Copyright © 1996 by H. Paul Shuch, Ph.D.
Executive Director, The SETI League, Inc.
PO Box 555, Little Ferry NJ 07643
email n6tx @

Copyright © 1996 Society of Photo-Optical Instrumentation Engineers

This paper was published in The Search for Extraterrestrial Intelligence (SETI) in the Optical Spectrum II, Stuart A. Kingsley, Guillermo A. Lemarchand, Editors, SPIE Proc. 2704, May 1996, and is made available as an electronic reprint with permission of SPIE. Single print or electronic copies are allowed. Systematic or multiple reproduction, or distribution to multiple locations through an electronic listserver or other electronic means, or duplication of any material in this paper for a fee or for commercial purposes is prohibited. By choosing to view or print this document, you agree to all the provisions of the copyright law protecting it.


One of the arguments frequently made against conducting an Optical Search for Extra-Terrestrial Iintelligence (OSETI) deals with the propagation range limitations of optical signals. Examples abound, dating back to the Cyclops report, which show microwave signals to be easily capable of trans-Galactic communications, whereas optical signals reputedly are not. Could proponents of microwave SETI have perhaps overstated the capabilities of their systems, and unwittingly stifled the development of optical techniques in the process? The author, a strong supporter of microwave SETI, concedes the possibility. He reviews the assertion that Arecibo (Earth's largest radiotelescope) would be able to detect its theoretical twin across the Galaxy. This paper challenges the veracity of that widely held belief, through detailed range calculations. It traces the propagation of what the author calls the Arecibo Myth, and explores its impact upon public perceptions as to the validity of SETI activities in general, and optical SETI in particular.

Keywords: SETI, OSETI, Arecibo, microwave, communications.


The electromagnetic Search for Extra-Terrestrial Intelligence (SETI) which was once conducted by NASA fell on hard times in 1993, with Congress terminating its funding. Fortunately, various groups, including the non-profit, membership supported SETI League, [1] are now involved in privatizing the effort. Some amateur groups are promoting SETI by non-professionals, justifying the viability of such an enterprise by citing the astounding communications range of Earth's largest radiotelescopes. If such "big guns" exist at the other end of the communications path, it is reasoned, then even small amateur stations have a reasonable probability of success in detecting their signals.
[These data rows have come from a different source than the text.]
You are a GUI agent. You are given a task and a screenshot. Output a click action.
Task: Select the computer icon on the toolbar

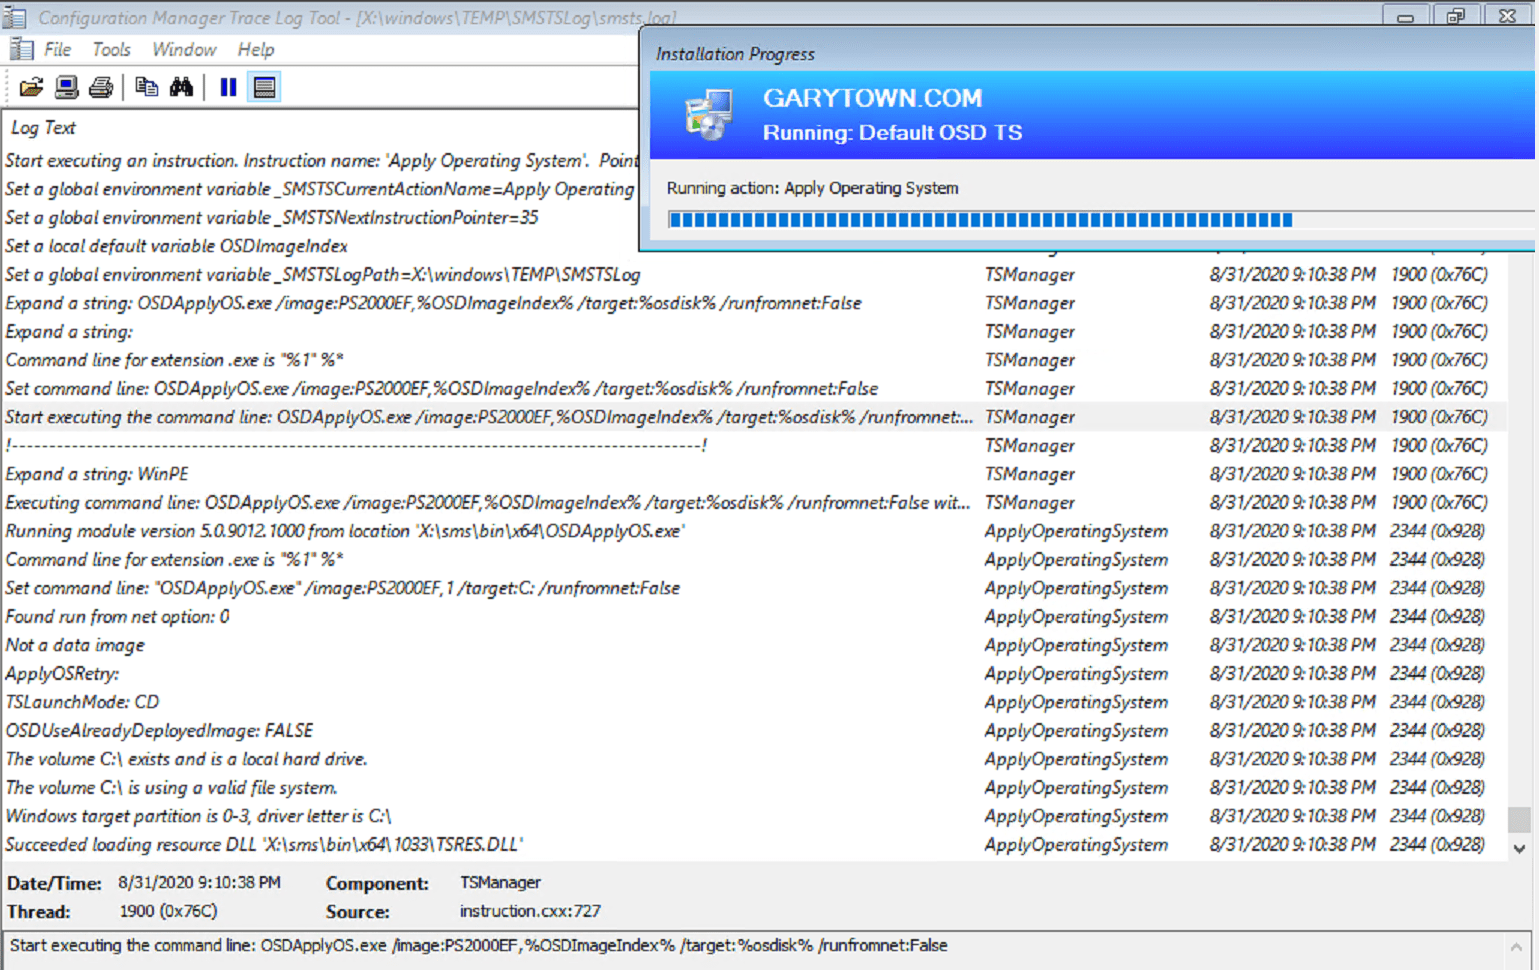pyautogui.click(x=66, y=87)
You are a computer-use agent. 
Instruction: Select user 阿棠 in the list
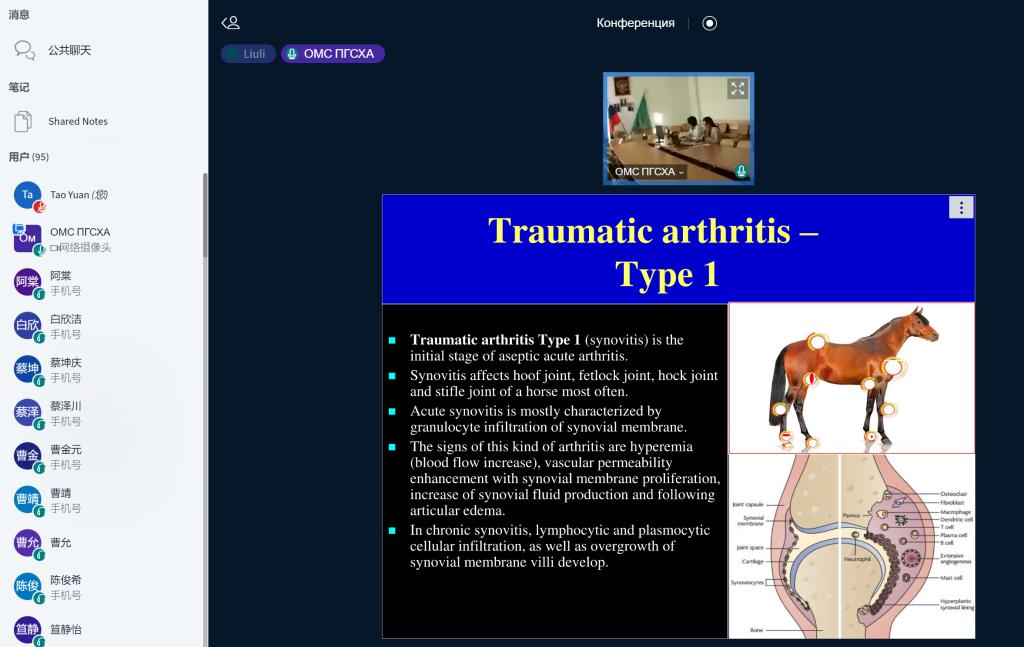tap(60, 283)
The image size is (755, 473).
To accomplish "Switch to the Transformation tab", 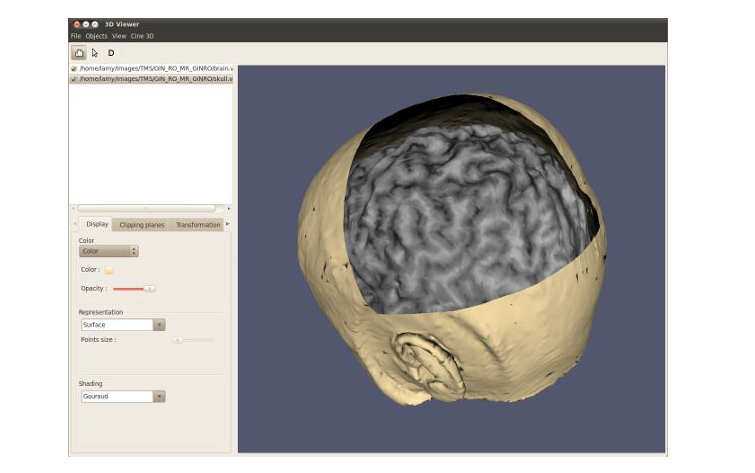I will point(197,225).
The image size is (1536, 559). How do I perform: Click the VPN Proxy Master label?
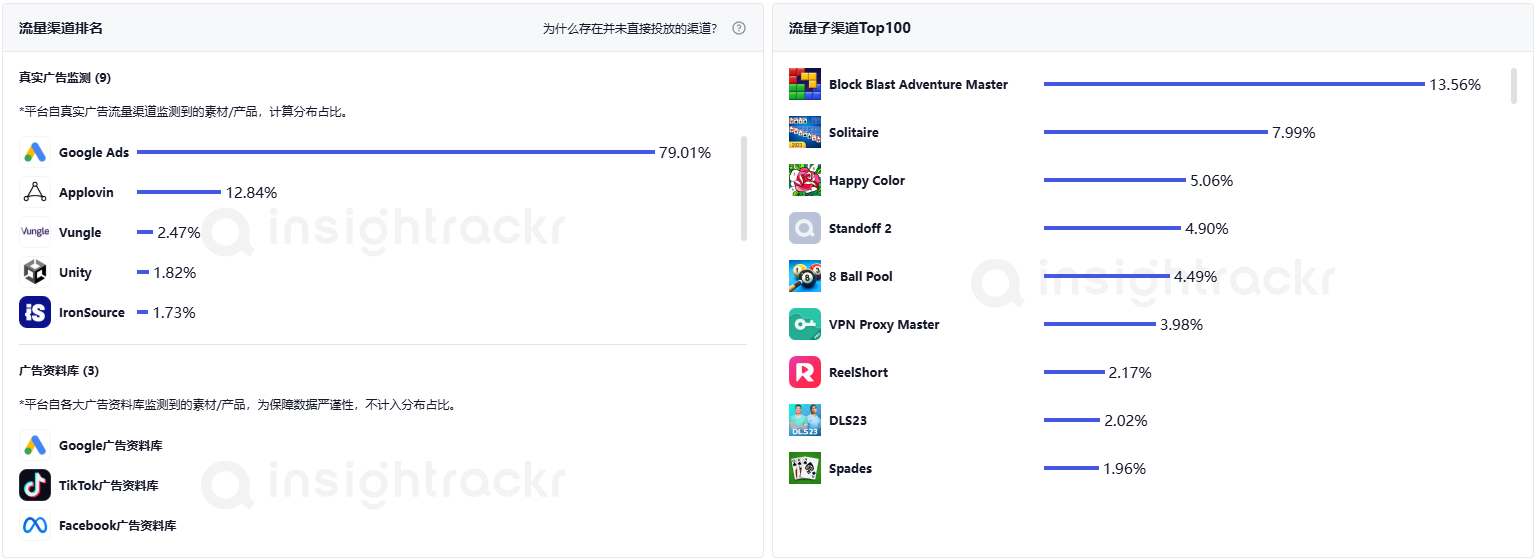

SETI pioneer (and former Arecibo director) Dr. Frank Drake teaches electromagnetic communications range, using as an example the highly capable Arecibo radiotelescope [2]. His numbers suggest that the existing 305 meter reflector, with currently available transmitting and receiving equipment, is able to detect a duplicate of itself situated near the center of the Milky Way galaxy. He further suggests that minor (and entirely feasible) system improvements would increase this range to the edge of the Galaxy. My personal range computations, which involve initial assumptions different from Dr. Drake's, fail to support that contention. This paper explores that apparent discrepancy.


For analysis of a hypothetical communications link (such as that between any Earth-based facility and a distant counterpart), we must make various assumptions as to the level of technology possessed by the distant civilization. A conservative approach is to invoke the Assumption of Mediocrity. [3] This pessimistic doctrine asserts that (a) Earth is a relatively young and undistinguished planet, not particularly technologically advanced for its age, and (b) other civilizations, likely being older than we, will at the very least be able to muster our present level of technological prowess.

Drake's application of the Assumption of Mediocrity in computing the communications range between two identical Arecibo-class facilities is summarized by me in Figure 1. His transmitter is Arecibo's existing 500 kW, 2380 MHz planetary imaging radar. The illumination efficiencies and noise temperatures assumed are realistic for the present system. Drake assumes a receiver resolution bandwidth of 10 mHz, the effective Drake-Helou limit [4] for the frequency used. A one hour integration time constant is assumed. At 7960 parsecs, Drake's estimated range, signal-to-noise ratio is on the order of +1.8 dB. This spreadsheet approach agrees well with Drake's own algebraic solution. The distance, however, is perhaps one quarter of the Galactic diameter.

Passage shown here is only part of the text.